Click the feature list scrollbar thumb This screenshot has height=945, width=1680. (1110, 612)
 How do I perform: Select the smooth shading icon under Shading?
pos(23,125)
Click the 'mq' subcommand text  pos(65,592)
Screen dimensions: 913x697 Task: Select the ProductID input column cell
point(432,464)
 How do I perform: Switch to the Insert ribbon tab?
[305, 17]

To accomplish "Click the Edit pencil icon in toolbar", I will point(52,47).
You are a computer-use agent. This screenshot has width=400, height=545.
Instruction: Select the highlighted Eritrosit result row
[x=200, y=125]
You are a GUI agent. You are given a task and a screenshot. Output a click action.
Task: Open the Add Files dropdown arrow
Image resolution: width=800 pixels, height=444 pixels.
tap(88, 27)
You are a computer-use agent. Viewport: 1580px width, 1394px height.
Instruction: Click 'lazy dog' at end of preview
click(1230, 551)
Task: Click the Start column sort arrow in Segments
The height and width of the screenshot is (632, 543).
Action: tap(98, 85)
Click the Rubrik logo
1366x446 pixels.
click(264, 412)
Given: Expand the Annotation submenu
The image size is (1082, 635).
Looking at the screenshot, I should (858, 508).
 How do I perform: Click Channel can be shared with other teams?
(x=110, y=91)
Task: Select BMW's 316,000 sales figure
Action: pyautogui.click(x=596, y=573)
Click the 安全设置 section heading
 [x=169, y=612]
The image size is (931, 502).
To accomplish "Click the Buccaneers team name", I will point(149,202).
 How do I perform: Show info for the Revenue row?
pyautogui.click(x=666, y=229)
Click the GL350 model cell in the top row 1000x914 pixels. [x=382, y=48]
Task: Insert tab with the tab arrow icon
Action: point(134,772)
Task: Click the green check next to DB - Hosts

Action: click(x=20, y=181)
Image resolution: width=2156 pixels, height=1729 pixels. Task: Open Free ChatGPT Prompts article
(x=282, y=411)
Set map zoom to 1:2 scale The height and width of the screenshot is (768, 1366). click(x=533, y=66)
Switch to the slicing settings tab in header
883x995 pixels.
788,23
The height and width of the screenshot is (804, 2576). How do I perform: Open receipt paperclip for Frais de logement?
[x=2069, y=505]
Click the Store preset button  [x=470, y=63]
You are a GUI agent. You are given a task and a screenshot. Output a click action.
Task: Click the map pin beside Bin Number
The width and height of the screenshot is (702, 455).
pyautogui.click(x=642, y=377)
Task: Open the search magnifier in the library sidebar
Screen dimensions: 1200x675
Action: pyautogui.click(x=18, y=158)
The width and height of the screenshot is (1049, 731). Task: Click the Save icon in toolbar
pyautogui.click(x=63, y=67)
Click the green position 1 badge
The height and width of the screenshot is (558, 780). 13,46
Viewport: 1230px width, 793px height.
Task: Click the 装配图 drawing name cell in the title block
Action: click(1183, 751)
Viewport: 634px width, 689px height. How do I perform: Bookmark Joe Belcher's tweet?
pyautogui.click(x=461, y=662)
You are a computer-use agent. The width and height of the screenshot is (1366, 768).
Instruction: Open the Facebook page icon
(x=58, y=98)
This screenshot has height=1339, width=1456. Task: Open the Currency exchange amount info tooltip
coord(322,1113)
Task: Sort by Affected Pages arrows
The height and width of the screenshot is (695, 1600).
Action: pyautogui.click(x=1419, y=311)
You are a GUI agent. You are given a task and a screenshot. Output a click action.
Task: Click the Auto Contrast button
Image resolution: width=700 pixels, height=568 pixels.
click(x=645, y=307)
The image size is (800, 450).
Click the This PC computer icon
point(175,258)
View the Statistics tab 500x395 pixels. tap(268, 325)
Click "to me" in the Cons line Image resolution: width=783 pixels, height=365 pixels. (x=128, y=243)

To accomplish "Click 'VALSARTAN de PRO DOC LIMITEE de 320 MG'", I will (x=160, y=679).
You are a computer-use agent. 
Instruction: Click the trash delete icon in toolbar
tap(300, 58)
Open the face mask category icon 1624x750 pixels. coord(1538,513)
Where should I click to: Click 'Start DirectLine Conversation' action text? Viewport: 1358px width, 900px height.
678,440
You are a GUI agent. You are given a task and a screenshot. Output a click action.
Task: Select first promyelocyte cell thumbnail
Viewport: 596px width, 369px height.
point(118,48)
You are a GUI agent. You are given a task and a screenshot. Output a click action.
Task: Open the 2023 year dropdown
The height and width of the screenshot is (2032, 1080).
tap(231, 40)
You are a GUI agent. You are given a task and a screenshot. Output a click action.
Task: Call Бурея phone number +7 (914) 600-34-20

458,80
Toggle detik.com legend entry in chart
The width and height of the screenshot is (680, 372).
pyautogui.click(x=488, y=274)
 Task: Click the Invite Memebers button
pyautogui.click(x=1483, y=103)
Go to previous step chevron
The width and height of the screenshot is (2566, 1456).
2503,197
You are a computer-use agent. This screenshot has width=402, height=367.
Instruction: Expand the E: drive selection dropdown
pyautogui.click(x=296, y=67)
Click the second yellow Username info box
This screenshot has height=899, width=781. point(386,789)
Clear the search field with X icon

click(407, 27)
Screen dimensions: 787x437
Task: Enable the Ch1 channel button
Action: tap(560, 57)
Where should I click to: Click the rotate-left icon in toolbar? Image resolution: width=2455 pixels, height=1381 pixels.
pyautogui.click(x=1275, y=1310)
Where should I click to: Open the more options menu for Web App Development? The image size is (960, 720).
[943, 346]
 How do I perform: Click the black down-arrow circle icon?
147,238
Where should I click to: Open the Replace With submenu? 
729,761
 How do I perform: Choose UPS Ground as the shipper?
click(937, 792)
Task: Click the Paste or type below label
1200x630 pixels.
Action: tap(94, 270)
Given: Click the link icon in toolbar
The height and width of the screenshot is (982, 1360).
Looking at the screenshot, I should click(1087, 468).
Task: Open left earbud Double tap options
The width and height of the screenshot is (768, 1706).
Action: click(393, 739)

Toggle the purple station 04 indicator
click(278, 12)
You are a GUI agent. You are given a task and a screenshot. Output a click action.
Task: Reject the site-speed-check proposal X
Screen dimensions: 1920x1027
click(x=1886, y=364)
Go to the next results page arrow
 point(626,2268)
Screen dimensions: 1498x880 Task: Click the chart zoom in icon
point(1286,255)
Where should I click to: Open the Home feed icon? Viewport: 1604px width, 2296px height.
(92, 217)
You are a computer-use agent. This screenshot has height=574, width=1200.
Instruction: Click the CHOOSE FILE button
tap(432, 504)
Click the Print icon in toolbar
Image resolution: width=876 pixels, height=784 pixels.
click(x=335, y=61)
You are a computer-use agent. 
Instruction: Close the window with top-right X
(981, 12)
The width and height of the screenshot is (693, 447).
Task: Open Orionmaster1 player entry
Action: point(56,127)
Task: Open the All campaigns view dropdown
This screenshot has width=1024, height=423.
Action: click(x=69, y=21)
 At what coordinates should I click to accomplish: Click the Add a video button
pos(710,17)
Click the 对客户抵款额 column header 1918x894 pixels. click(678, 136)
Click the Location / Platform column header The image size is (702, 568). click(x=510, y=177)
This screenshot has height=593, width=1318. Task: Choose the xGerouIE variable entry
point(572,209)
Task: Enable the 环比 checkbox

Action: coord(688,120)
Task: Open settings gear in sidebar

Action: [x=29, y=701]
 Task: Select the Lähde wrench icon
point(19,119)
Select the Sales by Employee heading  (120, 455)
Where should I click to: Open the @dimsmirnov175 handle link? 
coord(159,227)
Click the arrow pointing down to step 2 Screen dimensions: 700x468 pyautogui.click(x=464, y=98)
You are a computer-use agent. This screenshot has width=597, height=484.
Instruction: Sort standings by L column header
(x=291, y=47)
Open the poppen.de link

══════════════════════════════

**WORK ORDER**
In your reply, restate every entry exactly.

**OUTPUT BELOW**
Click the feature list scrollbar thumb This screenshot has height=945, width=1680. (1110, 612)
 How do I perform: Select the smooth shading icon under Shading?
pos(23,125)
Click the 'mq' subcommand text  pos(65,592)
Screen dimensions: 913x697 Task: Select the ProductID input column cell
point(432,464)
 How do I perform: Switch to the Insert ribbon tab?
[305, 17]

To accomplish "Click the Edit pencil icon in toolbar", I will point(52,47).
You are a computer-use agent. This screenshot has width=400, height=545.
Instruction: Select the highlighted Eritrosit result row
[x=200, y=125]
You are a GUI agent. You are given a task and a screenshot. Output a click action.
Task: Open the Add Files dropdown arrow
Image resolution: width=800 pixels, height=444 pixels.
tap(88, 27)
You are a computer-use agent. Viewport: 1580px width, 1394px height.
Instruction: Click 'lazy dog' at end of preview
click(1230, 551)
Task: Click the Start column sort arrow in Segments
The height and width of the screenshot is (632, 543).
Action: tap(98, 85)
Click the Rubrik logo
1366x446 pixels.
click(264, 412)
Given: Expand the Annotation submenu
The image size is (1082, 635).
Looking at the screenshot, I should (858, 508).
 How do I perform: Click Channel can be shared with other teams?
(x=110, y=91)
Task: Select BMW's 316,000 sales figure
Action: pyautogui.click(x=596, y=573)
Click the 安全设置 section heading
 [x=169, y=612]
The image size is (931, 502).
To accomplish "Click the Buccaneers team name", I will point(149,202).
 How do I perform: Show info for the Revenue row?
pyautogui.click(x=666, y=229)
Click the GL350 model cell in the top row 1000x914 pixels. [x=382, y=48]
Task: Insert tab with the tab arrow icon
Action: point(134,772)
Task: Click the green check next to DB - Hosts

Action: click(x=20, y=181)
Image resolution: width=2156 pixels, height=1729 pixels. Task: Open Free ChatGPT Prompts article
(x=282, y=411)
Set map zoom to 1:2 scale The height and width of the screenshot is (768, 1366). click(x=533, y=66)
Switch to the slicing settings tab in header
883x995 pixels.
788,23
The height and width of the screenshot is (804, 2576). How do I perform: Open receipt paperclip for Frais de logement?
[x=2069, y=505]
Click the Store preset button  [x=470, y=63]
You are a GUI agent. You are given a task and a screenshot. Output a click action.
Task: Click the map pin beside Bin Number
The width and height of the screenshot is (702, 455).
pyautogui.click(x=642, y=377)
Task: Open the search magnifier in the library sidebar
Screen dimensions: 1200x675
Action: pyautogui.click(x=18, y=158)
The width and height of the screenshot is (1049, 731). Task: Click the Save icon in toolbar
pyautogui.click(x=63, y=67)
Click the green position 1 badge
The height and width of the screenshot is (558, 780). 13,46
Viewport: 1230px width, 793px height.
Task: Click the 装配图 drawing name cell in the title block
Action: click(1183, 751)
Viewport: 634px width, 689px height. How do I perform: Bookmark Joe Belcher's tweet?
pyautogui.click(x=461, y=662)
You are a computer-use agent. The width and height of the screenshot is (1366, 768).
Instruction: Open the Facebook page icon
(x=58, y=98)
This screenshot has height=1339, width=1456. Task: Open the Currency exchange amount info tooltip
coord(322,1113)
Task: Sort by Affected Pages arrows
The height and width of the screenshot is (695, 1600).
Action: pyautogui.click(x=1419, y=311)
You are a GUI agent. You are given a task and a screenshot. Output a click action.
Task: Click the Auto Contrast button
Image resolution: width=700 pixels, height=568 pixels.
click(x=645, y=307)
The image size is (800, 450).
Click the This PC computer icon
point(175,258)
View the Statistics tab 500x395 pixels. tap(268, 325)
Click "to me" in the Cons line Image resolution: width=783 pixels, height=365 pixels. (x=128, y=243)

To accomplish "Click 'VALSARTAN de PRO DOC LIMITEE de 320 MG'", I will (x=160, y=679).
You are a computer-use agent. 
Instruction: Click the trash delete icon in toolbar
tap(300, 58)
Open the face mask category icon 1624x750 pixels. coord(1538,513)
Where should I click to: Click 'Start DirectLine Conversation' action text? Viewport: 1358px width, 900px height.
678,440
You are a GUI agent. You are given a task and a screenshot. Output a click action.
Task: Select first promyelocyte cell thumbnail
Viewport: 596px width, 369px height.
point(118,48)
You are a GUI agent. You are given a task and a screenshot. Output a click action.
Task: Open the 2023 year dropdown
The height and width of the screenshot is (2032, 1080).
tap(231, 40)
You are a GUI agent. You are given a task and a screenshot. Output a click action.
Task: Call Бурея phone number +7 (914) 600-34-20

458,80
Toggle detik.com legend entry in chart
The width and height of the screenshot is (680, 372).
pyautogui.click(x=488, y=274)
 Task: Click the Invite Memebers button
pyautogui.click(x=1483, y=103)
Go to previous step chevron
The width and height of the screenshot is (2566, 1456).
2503,197
You are a computer-use agent. This screenshot has width=402, height=367.
Instruction: Expand the E: drive selection dropdown
pyautogui.click(x=296, y=67)
Click the second yellow Username info box
This screenshot has height=899, width=781. point(386,789)
Clear the search field with X icon

click(407, 27)
Screen dimensions: 787x437
Task: Enable the Ch1 channel button
Action: tap(560, 57)
Where should I click to: Click the rotate-left icon in toolbar? Image resolution: width=2455 pixels, height=1381 pixels.
pyautogui.click(x=1275, y=1310)
Where should I click to: Open the more options menu for Web App Development? The image size is (960, 720).
[943, 346]
 How do I perform: Click the black down-arrow circle icon?
147,238
Where should I click to: Open the Replace With submenu? 
729,761
 How do I perform: Choose UPS Ground as the shipper?
click(937, 792)
Task: Click the Paste or type below label
1200x630 pixels.
Action: tap(94, 270)
Given: Click the link icon in toolbar
The height and width of the screenshot is (982, 1360).
Looking at the screenshot, I should click(1087, 468).
Task: Open left earbud Double tap options
The width and height of the screenshot is (768, 1706).
Action: click(393, 739)

Toggle the purple station 04 indicator
click(278, 12)
You are a GUI agent. You are given a task and a screenshot. Output a click action.
Task: Reject the site-speed-check proposal X
Screen dimensions: 1920x1027
click(x=1886, y=364)
Go to the next results page arrow
 point(626,2268)
Screen dimensions: 1498x880 Task: Click the chart zoom in icon
point(1286,255)
Where should I click to: Open the Home feed icon? Viewport: 1604px width, 2296px height.
(92, 217)
You are a computer-use agent. This screenshot has height=574, width=1200.
Instruction: Click the CHOOSE FILE button
tap(432, 504)
Click the Print icon in toolbar
Image resolution: width=876 pixels, height=784 pixels.
click(x=335, y=61)
You are a computer-use agent. 
Instruction: Close the window with top-right X
(981, 12)
The width and height of the screenshot is (693, 447).
Task: Open Orionmaster1 player entry
Action: point(56,127)
Task: Open the All campaigns view dropdown
This screenshot has width=1024, height=423.
Action: click(x=69, y=21)
 At what coordinates should I click to accomplish: Click the Add a video button
pos(710,17)
Click the 对客户抵款额 column header 1918x894 pixels. click(678, 136)
Click the Location / Platform column header The image size is (702, 568). click(x=510, y=177)
This screenshot has height=593, width=1318. Task: Choose the xGerouIE variable entry
point(572,209)
Task: Enable the 环比 checkbox

Action: coord(688,120)
Task: Open settings gear in sidebar

Action: [x=29, y=701]
 Task: Select the Lähde wrench icon
point(19,119)
Select the Sales by Employee heading  (120, 455)
Where should I click to: Open the @dimsmirnov175 handle link? 
coord(159,227)
Click the arrow pointing down to step 2 Screen dimensions: 700x468 pyautogui.click(x=464, y=98)
You are a computer-use agent. This screenshot has width=597, height=484.
Instruction: Sort standings by L column header
(x=291, y=47)
Open the poppen.de link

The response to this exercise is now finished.